**Problem requirements:**
Begin with the line holding "Image resolution: width=648" and end with the last line of the records below. Set down exactly those lines and leave out every picture.

Saved data entries:
|---|

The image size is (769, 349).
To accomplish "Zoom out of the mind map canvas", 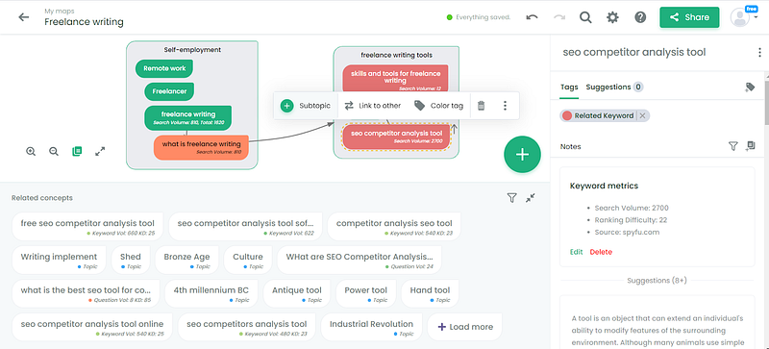I will tap(54, 152).
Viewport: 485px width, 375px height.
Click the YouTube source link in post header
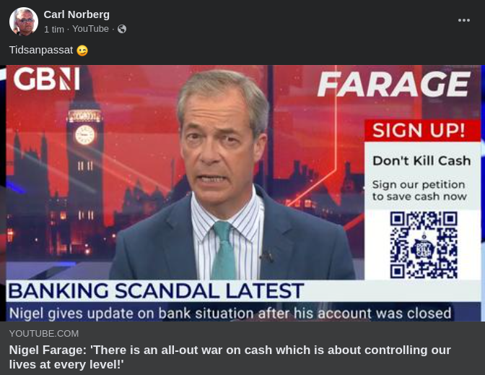point(90,29)
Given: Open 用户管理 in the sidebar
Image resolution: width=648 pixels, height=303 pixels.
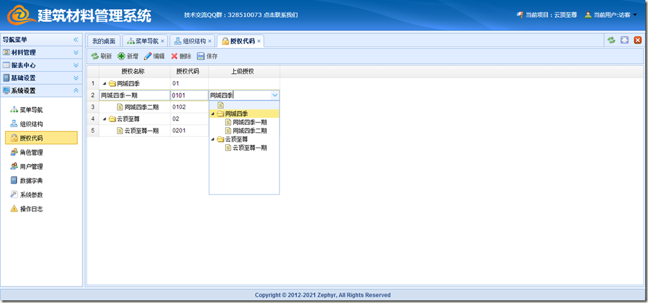Looking at the screenshot, I should (x=31, y=167).
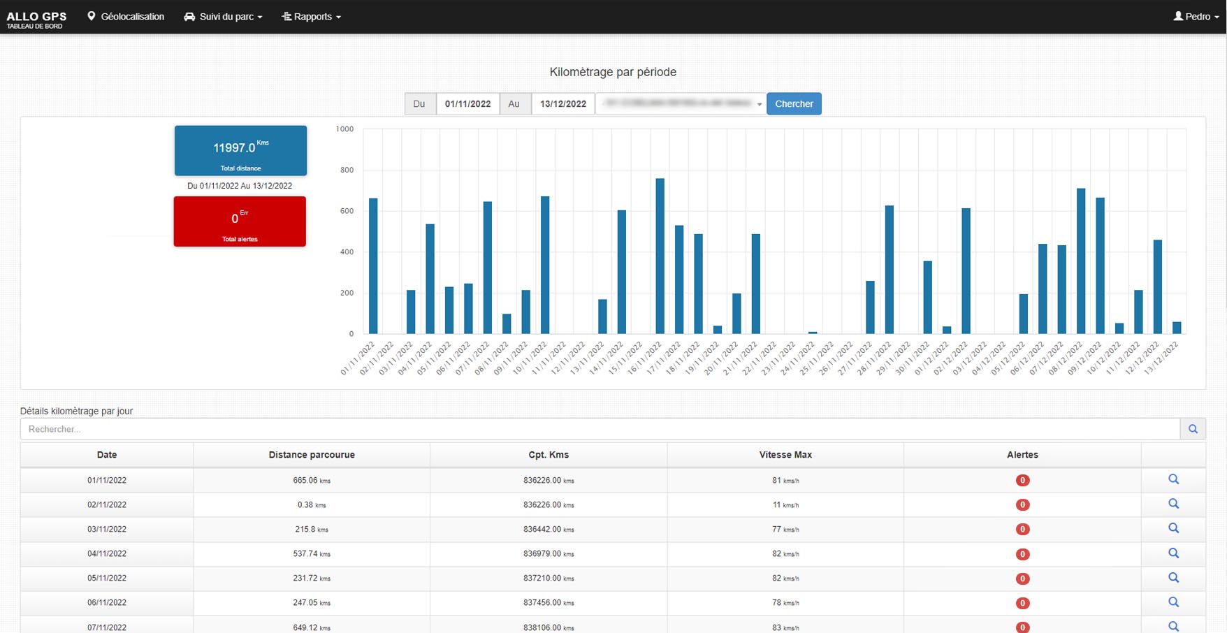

|---|

**Answer to this problem:**
Image resolution: width=648 pixels, height=303 pixels.
Looking at the screenshot, I should (x=31, y=167).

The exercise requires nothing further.